O bolso do consumidor brasileiro sentiu o peso dos alimentos nos primeiros seis meses de 2026. Levantamentos de centrais de abastecimento e indicadores de preços apontam que produtos como o tomate, a cenoura e a batata-inglesa registraram fortes altas e, em algumas regiões do país, chegaram a mais do que dobrar de preço em relação ao início do ano.
Especialistas atribuem a disparada principalmente às condições climáticas adversas, que afetaram a produção agrícola em diversas áreas do Brasil. Períodos de chuvas intensas e de calor excessivo reduziram a oferta de alguns hortifrutigranjeiros, pressionando os preços para cima.

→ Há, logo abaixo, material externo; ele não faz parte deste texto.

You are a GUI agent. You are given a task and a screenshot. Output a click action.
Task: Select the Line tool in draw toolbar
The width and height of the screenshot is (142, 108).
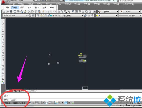click(3, 21)
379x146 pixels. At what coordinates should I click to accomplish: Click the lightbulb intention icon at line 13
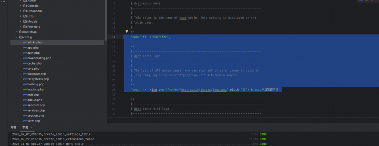point(127,31)
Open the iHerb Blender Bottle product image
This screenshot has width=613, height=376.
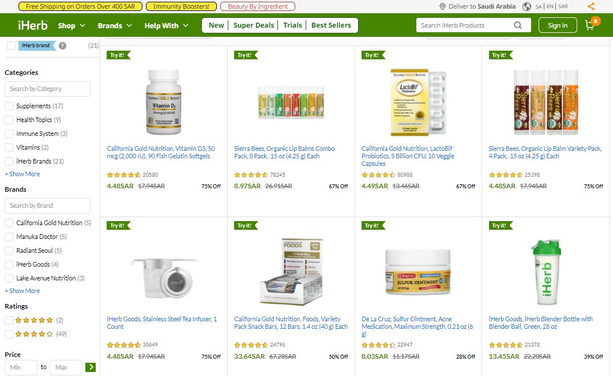point(546,272)
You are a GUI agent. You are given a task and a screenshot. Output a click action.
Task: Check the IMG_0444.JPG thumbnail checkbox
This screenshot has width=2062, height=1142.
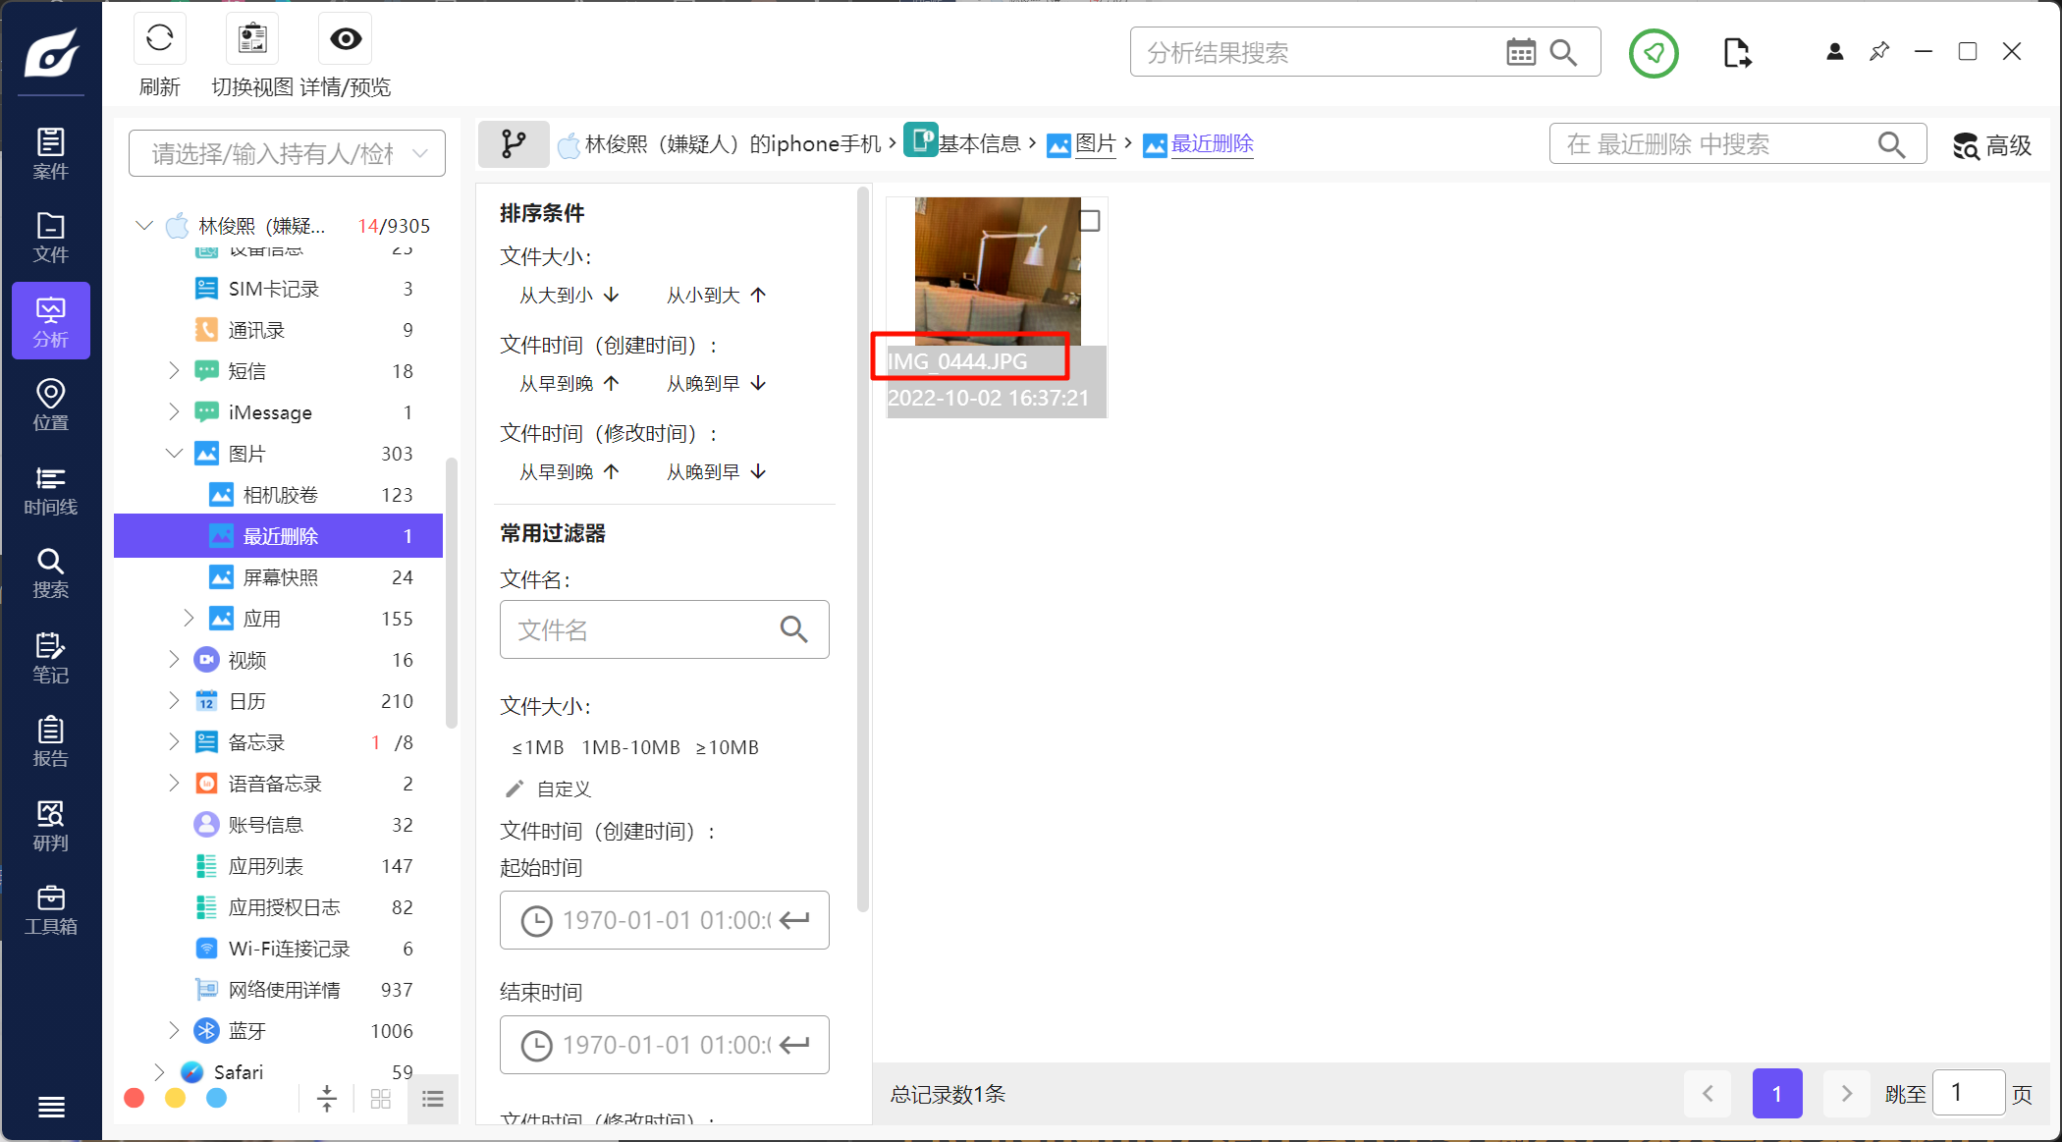click(x=1089, y=221)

Enquanto isso, a abóbora seguiu um caminho diferente. Com produção mais estável e menor impacto das condições climáticas em determinadas regiões produtoras, o alimento conseguiu manter preços relativamente estáveis durante o semestre, tornando-se uma alternativa mais acessível para muitas famílias.
A alta dos alimentos ocorre em um momento em que o custo de vida segue sendo uma das principais preocupações dos brasileiros. Nas redes sociais, consumidores relatam que itens antes considerados básicos passaram a pesar significativamente no orçamento doméstico, reforçando a percepção de que a inflação dos alimentos continua sendo um dos maiores desafios enfrentados pelas famílias em 2026.